# RECORDS SUPPLIED:
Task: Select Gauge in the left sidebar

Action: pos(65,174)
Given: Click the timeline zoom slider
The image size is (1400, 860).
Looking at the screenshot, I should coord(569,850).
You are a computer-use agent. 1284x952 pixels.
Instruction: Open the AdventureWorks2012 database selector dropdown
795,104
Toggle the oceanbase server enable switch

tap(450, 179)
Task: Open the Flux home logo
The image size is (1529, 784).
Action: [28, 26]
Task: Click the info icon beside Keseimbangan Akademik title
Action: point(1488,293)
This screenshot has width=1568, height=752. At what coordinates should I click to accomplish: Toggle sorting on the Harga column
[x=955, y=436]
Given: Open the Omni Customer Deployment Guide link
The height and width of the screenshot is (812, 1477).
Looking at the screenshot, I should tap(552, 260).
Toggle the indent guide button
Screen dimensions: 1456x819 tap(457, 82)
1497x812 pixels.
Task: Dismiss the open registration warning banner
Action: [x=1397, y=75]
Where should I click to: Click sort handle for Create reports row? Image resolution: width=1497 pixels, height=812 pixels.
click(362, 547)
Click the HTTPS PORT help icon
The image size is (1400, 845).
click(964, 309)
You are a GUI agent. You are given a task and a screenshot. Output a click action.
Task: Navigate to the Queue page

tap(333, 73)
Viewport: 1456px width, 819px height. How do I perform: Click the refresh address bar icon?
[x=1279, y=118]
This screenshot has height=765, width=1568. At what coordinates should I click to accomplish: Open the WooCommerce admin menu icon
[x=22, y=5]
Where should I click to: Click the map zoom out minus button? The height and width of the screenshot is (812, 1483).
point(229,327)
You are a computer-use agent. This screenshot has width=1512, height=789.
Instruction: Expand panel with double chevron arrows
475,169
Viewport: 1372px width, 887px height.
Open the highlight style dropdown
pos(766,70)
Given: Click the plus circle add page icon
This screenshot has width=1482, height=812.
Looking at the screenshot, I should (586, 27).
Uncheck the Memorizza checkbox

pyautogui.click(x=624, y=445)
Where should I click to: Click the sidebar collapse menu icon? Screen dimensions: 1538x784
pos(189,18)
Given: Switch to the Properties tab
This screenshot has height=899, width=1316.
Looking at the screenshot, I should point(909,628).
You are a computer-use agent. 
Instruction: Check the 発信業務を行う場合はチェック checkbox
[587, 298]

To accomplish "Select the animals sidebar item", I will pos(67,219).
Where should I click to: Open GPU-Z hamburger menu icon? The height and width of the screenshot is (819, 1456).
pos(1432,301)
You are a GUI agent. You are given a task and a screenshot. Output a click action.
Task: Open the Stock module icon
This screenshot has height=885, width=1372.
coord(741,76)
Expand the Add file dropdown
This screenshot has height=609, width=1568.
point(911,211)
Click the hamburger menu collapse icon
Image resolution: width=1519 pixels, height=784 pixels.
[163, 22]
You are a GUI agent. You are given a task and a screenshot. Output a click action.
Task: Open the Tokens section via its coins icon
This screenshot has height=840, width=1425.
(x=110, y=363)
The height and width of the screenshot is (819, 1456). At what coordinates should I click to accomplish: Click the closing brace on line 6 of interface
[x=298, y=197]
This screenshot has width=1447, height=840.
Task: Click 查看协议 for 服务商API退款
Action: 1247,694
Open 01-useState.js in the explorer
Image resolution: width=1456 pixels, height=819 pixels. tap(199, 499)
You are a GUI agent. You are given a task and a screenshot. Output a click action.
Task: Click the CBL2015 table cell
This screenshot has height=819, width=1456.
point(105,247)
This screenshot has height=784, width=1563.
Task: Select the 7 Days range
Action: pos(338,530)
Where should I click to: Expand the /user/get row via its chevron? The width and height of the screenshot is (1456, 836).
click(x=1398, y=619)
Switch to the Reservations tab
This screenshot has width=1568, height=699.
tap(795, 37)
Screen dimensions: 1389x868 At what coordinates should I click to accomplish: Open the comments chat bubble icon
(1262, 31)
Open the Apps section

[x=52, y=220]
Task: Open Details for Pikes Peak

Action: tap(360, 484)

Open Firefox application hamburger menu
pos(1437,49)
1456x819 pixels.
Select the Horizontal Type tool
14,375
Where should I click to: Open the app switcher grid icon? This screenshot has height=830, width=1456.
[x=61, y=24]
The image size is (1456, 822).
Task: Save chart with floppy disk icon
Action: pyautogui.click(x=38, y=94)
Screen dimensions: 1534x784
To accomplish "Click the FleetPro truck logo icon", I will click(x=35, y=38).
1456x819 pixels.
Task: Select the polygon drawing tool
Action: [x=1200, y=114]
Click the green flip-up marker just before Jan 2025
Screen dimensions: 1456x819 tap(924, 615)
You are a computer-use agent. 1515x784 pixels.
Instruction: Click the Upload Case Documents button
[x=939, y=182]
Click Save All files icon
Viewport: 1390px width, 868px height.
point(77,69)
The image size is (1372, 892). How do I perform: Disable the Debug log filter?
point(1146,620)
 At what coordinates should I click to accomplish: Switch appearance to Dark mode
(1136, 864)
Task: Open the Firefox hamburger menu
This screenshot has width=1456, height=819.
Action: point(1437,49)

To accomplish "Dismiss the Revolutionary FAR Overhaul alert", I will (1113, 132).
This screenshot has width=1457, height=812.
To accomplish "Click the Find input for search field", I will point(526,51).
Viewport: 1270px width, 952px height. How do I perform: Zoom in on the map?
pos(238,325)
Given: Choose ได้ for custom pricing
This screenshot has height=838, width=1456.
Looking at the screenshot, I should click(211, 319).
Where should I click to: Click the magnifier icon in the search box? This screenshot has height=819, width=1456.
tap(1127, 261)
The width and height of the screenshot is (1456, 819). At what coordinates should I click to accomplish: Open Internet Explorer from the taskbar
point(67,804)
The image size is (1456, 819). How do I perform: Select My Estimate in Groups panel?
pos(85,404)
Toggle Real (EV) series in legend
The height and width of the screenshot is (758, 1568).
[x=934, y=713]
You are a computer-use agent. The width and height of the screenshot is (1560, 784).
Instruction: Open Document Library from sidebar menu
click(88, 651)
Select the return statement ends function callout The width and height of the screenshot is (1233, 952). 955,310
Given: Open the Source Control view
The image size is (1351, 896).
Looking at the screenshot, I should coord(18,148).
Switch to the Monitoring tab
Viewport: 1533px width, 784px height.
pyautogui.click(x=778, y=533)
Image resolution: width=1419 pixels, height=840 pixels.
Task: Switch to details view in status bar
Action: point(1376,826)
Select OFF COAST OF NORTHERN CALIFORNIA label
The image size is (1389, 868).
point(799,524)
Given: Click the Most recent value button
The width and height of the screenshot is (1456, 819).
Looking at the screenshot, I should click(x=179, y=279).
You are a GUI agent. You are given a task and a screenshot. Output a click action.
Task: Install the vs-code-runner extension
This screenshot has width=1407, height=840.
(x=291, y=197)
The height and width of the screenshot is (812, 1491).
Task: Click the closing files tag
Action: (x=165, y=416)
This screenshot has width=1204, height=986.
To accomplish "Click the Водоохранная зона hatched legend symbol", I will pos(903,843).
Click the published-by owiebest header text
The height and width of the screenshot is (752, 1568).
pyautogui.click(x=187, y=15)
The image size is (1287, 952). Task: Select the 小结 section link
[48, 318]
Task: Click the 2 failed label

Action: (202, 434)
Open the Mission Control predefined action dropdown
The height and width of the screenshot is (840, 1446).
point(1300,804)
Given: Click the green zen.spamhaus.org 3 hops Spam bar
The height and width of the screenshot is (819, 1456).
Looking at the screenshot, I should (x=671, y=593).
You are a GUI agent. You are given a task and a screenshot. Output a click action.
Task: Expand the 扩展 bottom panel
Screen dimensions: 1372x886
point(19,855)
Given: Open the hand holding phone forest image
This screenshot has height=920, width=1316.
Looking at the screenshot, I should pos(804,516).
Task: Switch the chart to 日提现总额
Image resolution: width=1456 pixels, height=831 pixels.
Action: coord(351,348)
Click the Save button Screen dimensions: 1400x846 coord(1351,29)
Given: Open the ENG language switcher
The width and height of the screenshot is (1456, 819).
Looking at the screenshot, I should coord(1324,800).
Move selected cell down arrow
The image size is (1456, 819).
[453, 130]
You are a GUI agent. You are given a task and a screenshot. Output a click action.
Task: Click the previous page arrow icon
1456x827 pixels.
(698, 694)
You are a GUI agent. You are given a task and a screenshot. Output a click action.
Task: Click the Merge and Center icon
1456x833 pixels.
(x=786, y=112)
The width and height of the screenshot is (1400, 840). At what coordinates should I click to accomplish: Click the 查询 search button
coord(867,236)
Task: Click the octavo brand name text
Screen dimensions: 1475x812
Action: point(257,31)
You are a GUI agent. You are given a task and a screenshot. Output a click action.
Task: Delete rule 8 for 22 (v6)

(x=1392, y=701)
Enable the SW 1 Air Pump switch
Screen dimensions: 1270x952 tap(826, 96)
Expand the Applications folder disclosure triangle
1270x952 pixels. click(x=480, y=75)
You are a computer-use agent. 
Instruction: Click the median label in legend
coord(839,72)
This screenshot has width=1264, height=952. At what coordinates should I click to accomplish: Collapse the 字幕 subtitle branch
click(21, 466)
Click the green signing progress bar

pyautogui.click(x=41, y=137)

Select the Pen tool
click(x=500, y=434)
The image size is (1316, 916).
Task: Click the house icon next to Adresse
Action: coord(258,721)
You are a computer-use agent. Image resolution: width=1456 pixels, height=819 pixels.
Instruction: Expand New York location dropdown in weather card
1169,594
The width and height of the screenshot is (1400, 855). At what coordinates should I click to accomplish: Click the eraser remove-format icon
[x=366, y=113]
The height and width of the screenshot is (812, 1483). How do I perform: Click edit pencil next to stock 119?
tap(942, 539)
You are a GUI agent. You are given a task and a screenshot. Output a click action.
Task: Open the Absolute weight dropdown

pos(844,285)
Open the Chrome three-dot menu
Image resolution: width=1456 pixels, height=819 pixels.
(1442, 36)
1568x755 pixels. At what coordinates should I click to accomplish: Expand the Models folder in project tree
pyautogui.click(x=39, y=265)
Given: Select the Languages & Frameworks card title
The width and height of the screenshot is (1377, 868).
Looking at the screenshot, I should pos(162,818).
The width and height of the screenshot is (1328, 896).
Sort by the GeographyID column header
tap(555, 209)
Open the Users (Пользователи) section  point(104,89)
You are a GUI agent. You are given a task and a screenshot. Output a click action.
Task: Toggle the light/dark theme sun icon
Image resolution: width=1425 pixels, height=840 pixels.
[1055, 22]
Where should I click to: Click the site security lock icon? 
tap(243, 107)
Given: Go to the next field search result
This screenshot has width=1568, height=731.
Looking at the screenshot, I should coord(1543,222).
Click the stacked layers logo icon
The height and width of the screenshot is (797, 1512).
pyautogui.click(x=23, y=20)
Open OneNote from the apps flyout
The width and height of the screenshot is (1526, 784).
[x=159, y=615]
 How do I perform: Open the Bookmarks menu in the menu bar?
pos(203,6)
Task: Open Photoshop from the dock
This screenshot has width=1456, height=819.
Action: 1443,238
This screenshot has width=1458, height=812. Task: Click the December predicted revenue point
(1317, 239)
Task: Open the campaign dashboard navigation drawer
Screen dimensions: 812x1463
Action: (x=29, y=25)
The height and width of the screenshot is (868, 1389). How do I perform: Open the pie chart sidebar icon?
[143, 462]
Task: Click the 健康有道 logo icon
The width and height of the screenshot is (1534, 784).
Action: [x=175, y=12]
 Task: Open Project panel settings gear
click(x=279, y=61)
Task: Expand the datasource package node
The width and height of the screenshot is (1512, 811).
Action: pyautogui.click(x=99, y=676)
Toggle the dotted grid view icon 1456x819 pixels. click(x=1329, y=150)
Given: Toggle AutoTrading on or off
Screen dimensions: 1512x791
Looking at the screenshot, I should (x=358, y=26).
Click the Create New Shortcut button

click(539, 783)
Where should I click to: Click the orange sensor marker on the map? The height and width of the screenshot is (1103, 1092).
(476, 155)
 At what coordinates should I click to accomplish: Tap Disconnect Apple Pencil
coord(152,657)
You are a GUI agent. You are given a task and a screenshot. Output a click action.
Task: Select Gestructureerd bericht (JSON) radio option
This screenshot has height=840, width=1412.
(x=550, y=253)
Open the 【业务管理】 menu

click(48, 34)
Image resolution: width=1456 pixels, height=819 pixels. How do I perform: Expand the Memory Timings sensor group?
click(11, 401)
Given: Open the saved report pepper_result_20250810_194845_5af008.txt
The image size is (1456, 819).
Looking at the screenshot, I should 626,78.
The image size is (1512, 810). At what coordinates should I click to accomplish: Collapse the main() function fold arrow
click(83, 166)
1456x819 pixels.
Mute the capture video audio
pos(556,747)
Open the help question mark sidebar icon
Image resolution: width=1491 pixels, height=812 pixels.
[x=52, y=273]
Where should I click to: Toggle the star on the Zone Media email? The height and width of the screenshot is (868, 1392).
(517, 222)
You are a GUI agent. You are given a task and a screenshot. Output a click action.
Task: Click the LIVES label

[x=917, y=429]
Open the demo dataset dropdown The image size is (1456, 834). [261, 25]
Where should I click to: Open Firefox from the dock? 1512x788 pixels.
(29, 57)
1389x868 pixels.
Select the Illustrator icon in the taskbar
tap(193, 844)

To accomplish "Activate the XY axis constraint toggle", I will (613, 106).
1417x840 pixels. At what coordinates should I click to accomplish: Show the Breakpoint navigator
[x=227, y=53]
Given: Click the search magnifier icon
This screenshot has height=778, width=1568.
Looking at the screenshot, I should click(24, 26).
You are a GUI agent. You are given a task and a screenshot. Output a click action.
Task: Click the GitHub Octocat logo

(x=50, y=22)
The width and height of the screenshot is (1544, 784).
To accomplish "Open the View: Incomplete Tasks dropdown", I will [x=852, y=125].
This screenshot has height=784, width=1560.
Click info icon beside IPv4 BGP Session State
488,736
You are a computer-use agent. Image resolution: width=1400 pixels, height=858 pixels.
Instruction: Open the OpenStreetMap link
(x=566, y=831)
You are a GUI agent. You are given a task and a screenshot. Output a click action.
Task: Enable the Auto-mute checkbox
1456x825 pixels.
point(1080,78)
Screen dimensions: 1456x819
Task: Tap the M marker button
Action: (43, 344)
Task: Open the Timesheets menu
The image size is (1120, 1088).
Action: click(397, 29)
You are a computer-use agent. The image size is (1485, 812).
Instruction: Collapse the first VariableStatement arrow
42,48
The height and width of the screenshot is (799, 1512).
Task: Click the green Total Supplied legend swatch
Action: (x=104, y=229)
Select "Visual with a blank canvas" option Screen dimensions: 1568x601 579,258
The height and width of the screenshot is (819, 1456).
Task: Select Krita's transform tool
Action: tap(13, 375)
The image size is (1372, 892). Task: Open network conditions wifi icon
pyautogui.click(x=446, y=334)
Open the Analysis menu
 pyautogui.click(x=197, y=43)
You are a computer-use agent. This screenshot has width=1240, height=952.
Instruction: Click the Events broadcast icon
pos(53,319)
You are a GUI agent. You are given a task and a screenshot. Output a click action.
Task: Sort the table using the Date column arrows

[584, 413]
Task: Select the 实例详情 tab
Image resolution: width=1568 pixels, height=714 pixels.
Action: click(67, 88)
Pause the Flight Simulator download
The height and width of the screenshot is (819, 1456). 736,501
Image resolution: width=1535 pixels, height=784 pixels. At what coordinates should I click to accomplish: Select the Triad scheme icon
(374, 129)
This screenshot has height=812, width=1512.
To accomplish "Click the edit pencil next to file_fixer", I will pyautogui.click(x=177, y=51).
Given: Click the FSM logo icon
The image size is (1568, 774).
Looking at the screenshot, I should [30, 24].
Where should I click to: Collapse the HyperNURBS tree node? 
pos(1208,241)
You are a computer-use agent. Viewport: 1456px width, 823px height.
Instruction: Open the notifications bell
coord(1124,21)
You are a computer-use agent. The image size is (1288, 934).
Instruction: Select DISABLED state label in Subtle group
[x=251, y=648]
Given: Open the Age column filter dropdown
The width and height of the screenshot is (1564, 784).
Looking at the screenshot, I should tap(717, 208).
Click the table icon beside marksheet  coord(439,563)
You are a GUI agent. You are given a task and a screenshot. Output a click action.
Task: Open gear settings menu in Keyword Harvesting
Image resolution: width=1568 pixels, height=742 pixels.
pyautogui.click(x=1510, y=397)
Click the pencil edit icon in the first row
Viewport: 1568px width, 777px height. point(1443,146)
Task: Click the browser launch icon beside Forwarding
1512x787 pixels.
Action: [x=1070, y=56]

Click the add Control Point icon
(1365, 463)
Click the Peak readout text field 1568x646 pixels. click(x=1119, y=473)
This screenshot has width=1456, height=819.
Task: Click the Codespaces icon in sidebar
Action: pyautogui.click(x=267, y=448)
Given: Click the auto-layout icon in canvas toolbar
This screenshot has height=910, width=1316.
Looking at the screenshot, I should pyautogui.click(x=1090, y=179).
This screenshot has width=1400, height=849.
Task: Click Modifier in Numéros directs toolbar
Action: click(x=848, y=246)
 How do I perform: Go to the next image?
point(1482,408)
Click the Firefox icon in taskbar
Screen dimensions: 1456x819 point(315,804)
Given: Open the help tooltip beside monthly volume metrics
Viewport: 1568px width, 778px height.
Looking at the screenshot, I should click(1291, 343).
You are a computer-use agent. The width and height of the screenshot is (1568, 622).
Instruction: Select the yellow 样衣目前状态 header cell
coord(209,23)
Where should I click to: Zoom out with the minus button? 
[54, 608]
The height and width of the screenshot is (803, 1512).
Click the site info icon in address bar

# PROBLEM STATEMENT:
Above are the records; from them, give again exactly the lines from the one containing "Open OneNote from the apps flyout" to the one containing "Given: Toggle AutoTrading on or off", both lines included, and nothing more.

# OUTPUT BELOW:
Open OneNote from the apps flyout
The width and height of the screenshot is (1526, 784).
[x=159, y=615]
 How do I perform: Open the Bookmarks menu in the menu bar?
pos(203,6)
Task: Open Photoshop from the dock
This screenshot has width=1456, height=819.
Action: 1443,238
This screenshot has width=1458, height=812. Task: Click the December predicted revenue point
(1317, 239)
Task: Open the campaign dashboard navigation drawer
Screen dimensions: 812x1463
Action: (x=29, y=25)
The height and width of the screenshot is (868, 1389). How do I perform: Open the pie chart sidebar icon?
[143, 462]
Task: Click the 健康有道 logo icon
The width and height of the screenshot is (1534, 784).
Action: [x=175, y=12]
 Task: Open Project panel settings gear
click(x=279, y=61)
Task: Expand the datasource package node
The width and height of the screenshot is (1512, 811).
Action: pyautogui.click(x=99, y=676)
Toggle the dotted grid view icon 1456x819 pixels. click(x=1329, y=150)
Given: Toggle AutoTrading on or off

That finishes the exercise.